Da war doch was, sagte sich Schreitmüller. Er wälzte sich vorsichtig auf den Rücken. Hanna sollte nicht merken, dass er aufgewacht war. Der Mond draußen schien in die kahlen Apfelbäume des Vorgartens und legte im Zimmer einen hellen Streifen vors Fenster. Seine Hand fühlte sich taub an, er hatte sie unter dem Kopf gehabt.

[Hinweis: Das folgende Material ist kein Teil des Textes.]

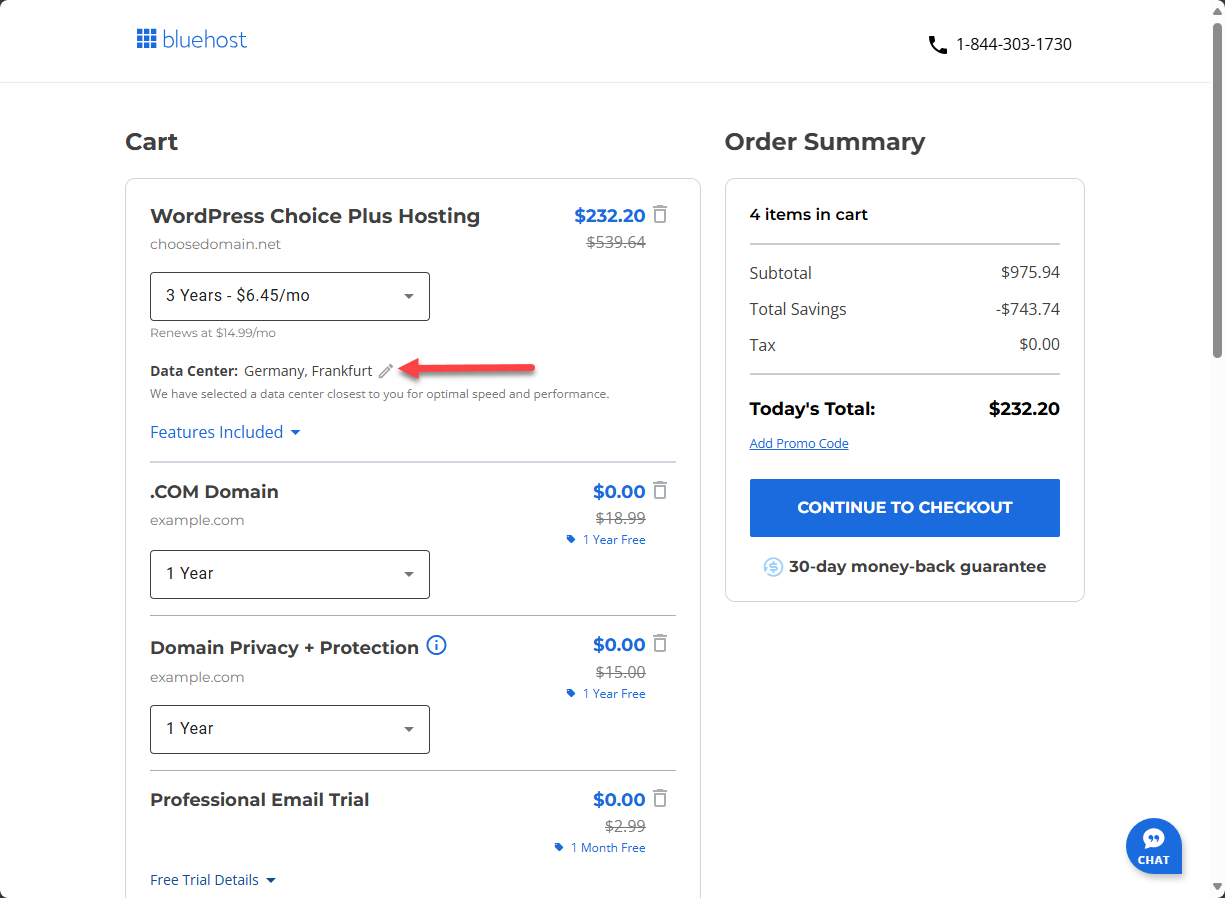Click the trash icon for WordPress Choice Plus Hosting

(660, 214)
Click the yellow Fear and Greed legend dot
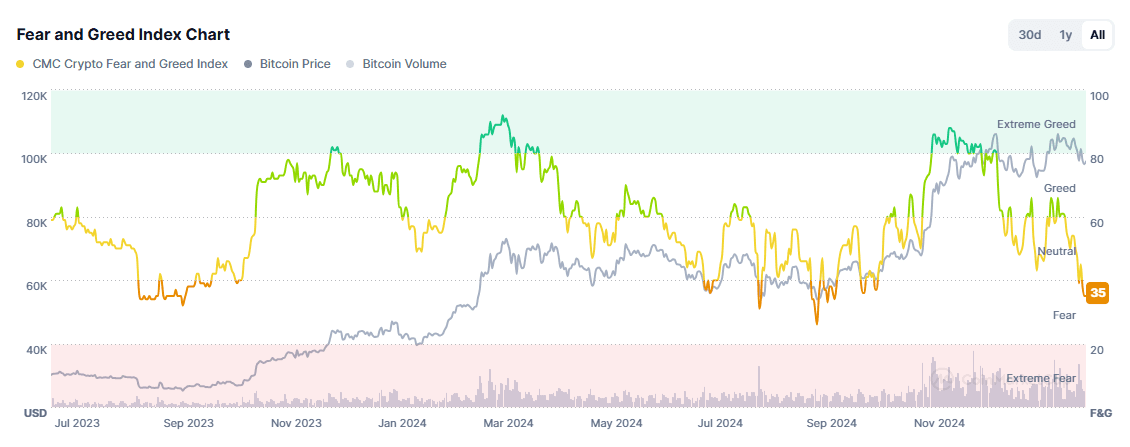This screenshot has height=447, width=1130. tap(21, 64)
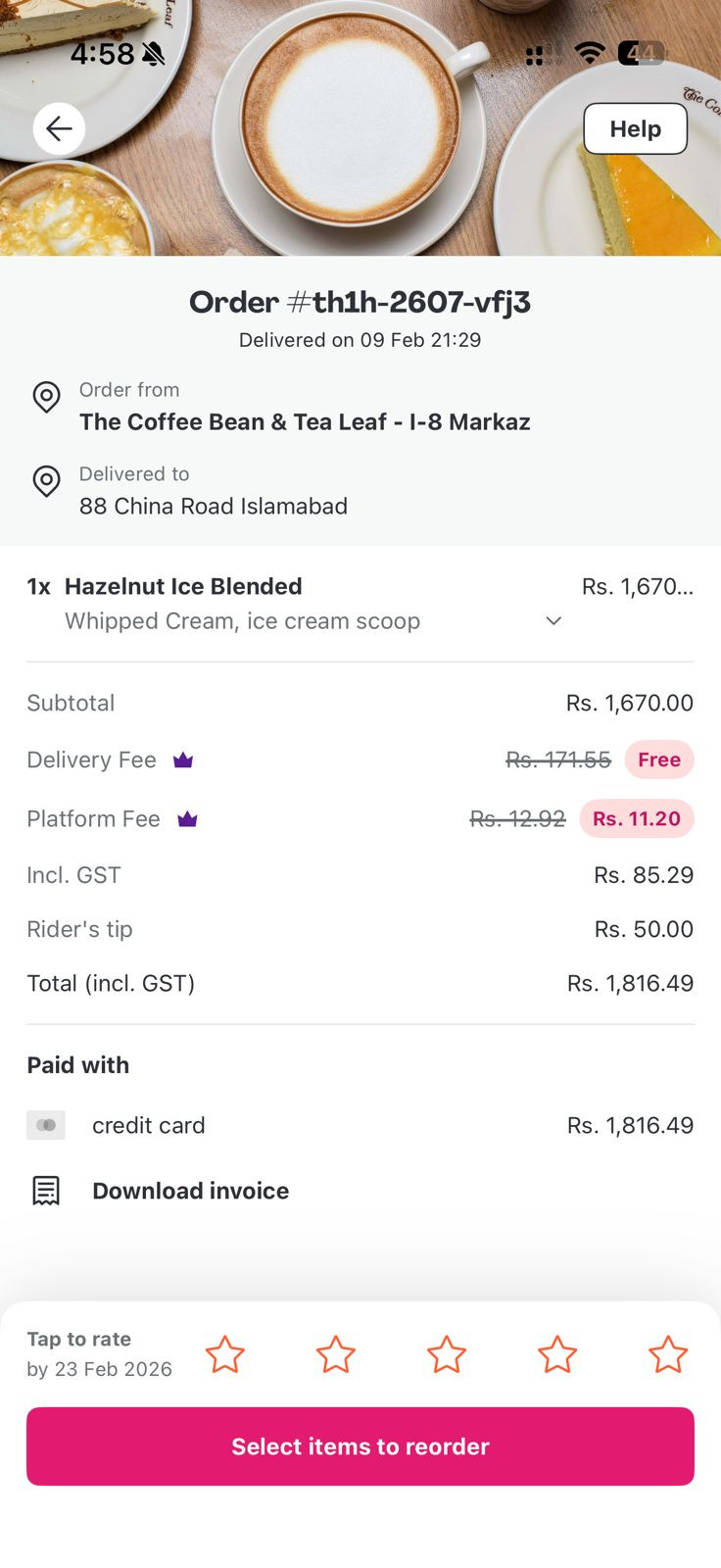This screenshot has width=721, height=1568.
Task: Open the Help button
Action: 635,128
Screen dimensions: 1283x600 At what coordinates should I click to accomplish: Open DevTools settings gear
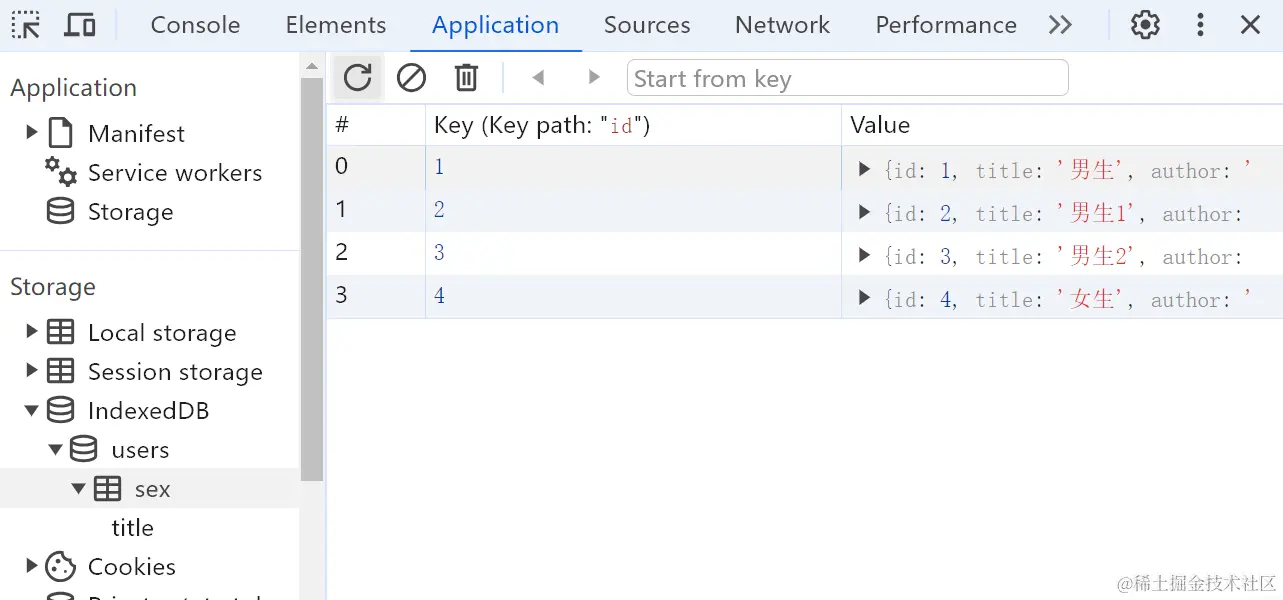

Schreitmüller wäre beruhigt gewesen, wenn er für sein Erwachen einen Anlass gewusst hätte. Sein Internist hatte erst kürzlich gesagt, es sei ein Alarmzeichen, wenn man anfängt, nachts ohne Grund aufzuwachen. Er hatte lange gebraucht, das Thema Alkohol anzusprechen, das aus den Leberwerten längst abzulesen war. Alkohol die Volksseuche. Kaffee zum Anfahren, Wein zu Tisch, Kaffee und ein Cognac am Nachmittag und dann mehr Alkohol zum Abbremsen und zur Bettschwere – das gab den Tagesrhythmus vor, bei ihm und Hanna, bei den Freunden und Nachbarn und den ganzen Pensionären und Frührentnern, die um sie herum in der Stuttgarter Dachswaldsiedlung und den anderen Villengebieten sich an die Telefonate mit ihren Kindern klammerten und ihre Tage hinbrachten in der Hoffnung, dass irgendwann irgendetwas passiert. War es so weit? Suchtzeichen? Oder hatte ihn doch etwas geweckt? Etwas Reales. Da draußen.

Da hörte er es. Nein, das Geräusch war keine Wahnidee.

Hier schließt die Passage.